Prognosis depends on the underlying condition. Most episodes resolve spontaneously, with vision returning in 2-3 months. The majority of patients with a typical history of optic neuritis who have no underlying systemic disease, such as connective tissue disease, regain their vision. In contrast, about 25% of people have a recurrence in the same or opposite eye. Brain MRI is used to determine the future risk of demyelinating disease.

Tips and mistakes to avoid

Consider contrast (gadolinium) MRI in young patients who experience eye pain with movement and loss of vision (e.g. decreased visual acuity or color vision, field defects) or afferent pupillary defect.
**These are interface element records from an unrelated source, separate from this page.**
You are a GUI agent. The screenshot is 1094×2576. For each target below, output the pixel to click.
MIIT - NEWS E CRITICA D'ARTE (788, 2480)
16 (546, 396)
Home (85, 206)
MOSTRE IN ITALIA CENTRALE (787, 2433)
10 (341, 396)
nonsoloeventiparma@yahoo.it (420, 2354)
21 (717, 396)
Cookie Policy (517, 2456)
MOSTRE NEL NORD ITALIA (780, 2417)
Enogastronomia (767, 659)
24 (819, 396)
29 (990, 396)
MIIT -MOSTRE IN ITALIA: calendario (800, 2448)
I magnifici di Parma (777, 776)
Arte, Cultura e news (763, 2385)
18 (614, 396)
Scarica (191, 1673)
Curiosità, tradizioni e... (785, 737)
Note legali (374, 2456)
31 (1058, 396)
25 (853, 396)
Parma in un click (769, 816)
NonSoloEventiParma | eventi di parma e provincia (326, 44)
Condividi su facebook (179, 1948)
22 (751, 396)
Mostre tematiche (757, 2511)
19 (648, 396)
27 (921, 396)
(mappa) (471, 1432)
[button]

Consider imaging of the spinal cord in patients with neurological symptoms suggestive of spinal cord involvement, which can be seen in both monomer disease and disease associated with myelinated oligodendrocyte glycoprotein autoantibodies and immunoglobulins G (NMO or MOG-IgG disease).


● Corticosteroids

If multiple sclerosis or optic neuromyelitis is suspected, corticosteroids may be used. Treatment with methylprednisolone (500-1000 mg IV once / day) for 3 days followed by prednisone (1 mg/kg orally once / day) for 11 days may accelerate recovery, but final results concerning vision are no different from those of observation alone. In addition, IV corticosteroids have been reported to delay the onset of multiple sclerosis for at least 2 years. Treatment with oral prednisone alone does not improve vision outcomes and may increase the rate of relapse. Small tricks (e.g. use of magnifying glasses, large print, talking clocks) may be helpful to the patient. Other treatments, such as those used to treat multiple sclerosis, can be undertaken if there is a suspicion of multiple sclerosis.

Key points

● Optic neuritis is particularly common among adults aged 20 to 40.
● The most common causes are demyelinating diseases, particularly multiple sclerosis, neuromyelitis optica, and myelin oligodendrocyte glycoprotein (MOG-IgG) autoantibody disease, but infections, tumors, drugs, and toxins represent other possible causes (1).
● Mild pain with eye movement, visual abnormalities (especially disproportionate loss of color vision), and an afferent pupillary deficiency are all part of the judgement.
● Consider doing gadolinium MRI.
● Corticosteroids and other drugs may be given, especially if multiple sclerosis is suspected.